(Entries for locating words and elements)

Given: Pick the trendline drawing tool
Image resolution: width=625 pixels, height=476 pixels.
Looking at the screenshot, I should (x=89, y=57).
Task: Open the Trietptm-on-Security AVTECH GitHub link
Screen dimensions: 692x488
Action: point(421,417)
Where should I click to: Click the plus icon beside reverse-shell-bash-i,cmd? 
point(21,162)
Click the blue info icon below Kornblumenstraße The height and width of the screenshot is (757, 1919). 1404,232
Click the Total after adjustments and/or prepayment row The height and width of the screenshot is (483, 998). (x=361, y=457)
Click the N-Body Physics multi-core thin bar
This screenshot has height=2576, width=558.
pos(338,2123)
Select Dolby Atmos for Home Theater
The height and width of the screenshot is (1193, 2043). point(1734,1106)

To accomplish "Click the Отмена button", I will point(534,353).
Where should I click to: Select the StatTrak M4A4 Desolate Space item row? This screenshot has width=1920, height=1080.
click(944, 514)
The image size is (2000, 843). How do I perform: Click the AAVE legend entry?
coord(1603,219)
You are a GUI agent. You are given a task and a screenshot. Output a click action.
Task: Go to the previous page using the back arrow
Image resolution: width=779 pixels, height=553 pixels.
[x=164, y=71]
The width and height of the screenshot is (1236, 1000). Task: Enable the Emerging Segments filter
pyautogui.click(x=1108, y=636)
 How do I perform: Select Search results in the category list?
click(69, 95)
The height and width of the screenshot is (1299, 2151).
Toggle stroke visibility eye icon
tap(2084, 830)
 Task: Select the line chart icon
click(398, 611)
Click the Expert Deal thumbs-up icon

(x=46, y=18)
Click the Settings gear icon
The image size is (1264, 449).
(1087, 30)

• [What needs to be done]
Starting at the line that has "The width and" and continuing through the end of the records, rewrite those lines with "Settings" changed to "Preferences". Leave everything else as it is.

• [Solution for this problem]
The width and height of the screenshot is (1236, 1000). Task: Enable the Emerging Segments filter
pyautogui.click(x=1108, y=636)
 How do I perform: Select Search results in the category list?
click(69, 95)
The height and width of the screenshot is (1299, 2151).
Toggle stroke visibility eye icon
tap(2084, 830)
 Task: Select the line chart icon
click(398, 611)
Click the Expert Deal thumbs-up icon

(x=46, y=18)
Click the Preferences gear icon
The image size is (1264, 449).
(1087, 30)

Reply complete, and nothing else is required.